The WIA-BIO-008 standard defines the computational framework for protein structure prediction, analysis, and molecular dynamics simulations, including structure determination, AlphaFold integration, protein-ligand docking, and quality assessment.
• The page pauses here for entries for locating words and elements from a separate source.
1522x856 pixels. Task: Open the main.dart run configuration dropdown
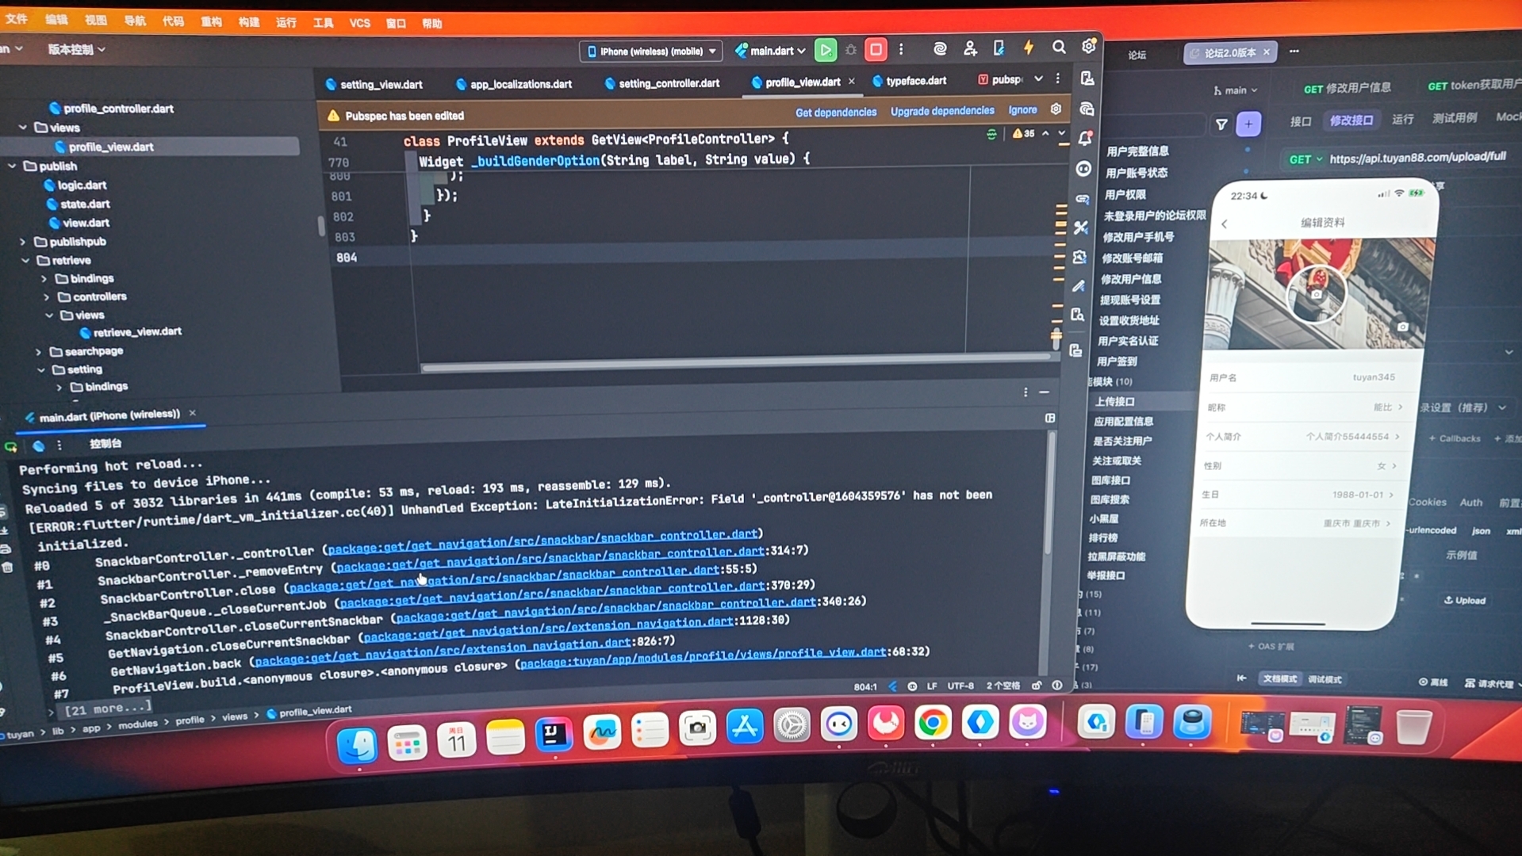point(770,51)
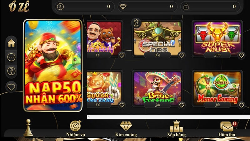Open the three-dots more options icon
Viewport: 250px width, 141px height.
(11, 57)

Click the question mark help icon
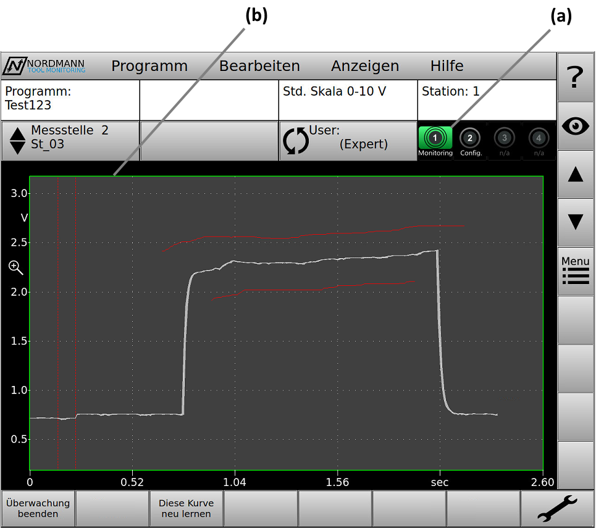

**홍익인간 (弘益人間) - Benefit All Humanity** - This standard aims to accelerate drug discovery, enzyme engineering, and our understanding of disease mechanisms by providing a unified framework for protein structure analysis.

## 🎯 Key Features

- **Structure Prediction**: AlphaFold, RoseTTAFold, and traditional methods
- **Quality Assessment**: RMSD, TM-score, and validation metrics
- **Molecular Dynamics**: Simulation of protein motion and stability
- **Protein-Ligand Docking**: Binding site prediction and affinity calculation
- **Structural Comparison**: Alignment and similarity analysis
- **Data Integration**: PDB, AlphaFold DB, and UniProt compatibility

## 📊 Core Concepts

### 1. Root Mean Square Deviation (RMSD)

```
RMSD = √(1/N ∑ᵢ₌₁ᴺ ||rᵢ - r'ᵢ||²)
```

Where:
- `N` = Number of atoms
- `rᵢ` = Position of atom i in structure 1
- `r'ᵢ` = Position of atom i in structure 2

### 2. TM-Score (Template Modeling Score)

```
TM-score = max[1/Lₜ ∑ᵢ₌₁ᴸᵃˡⁱᵍⁿ 1/(1 + (dᵢ/d₀)²)]
```

Where:
- `Lₜ` = Target protein length
- `Lₐₗᵢgₙ` = Number of aligned residues
- `dᵢ` = Distance between aligned residues
- `d₀` = Normalization factor (1.24 ∛(Lₜ - 15) - 1.8)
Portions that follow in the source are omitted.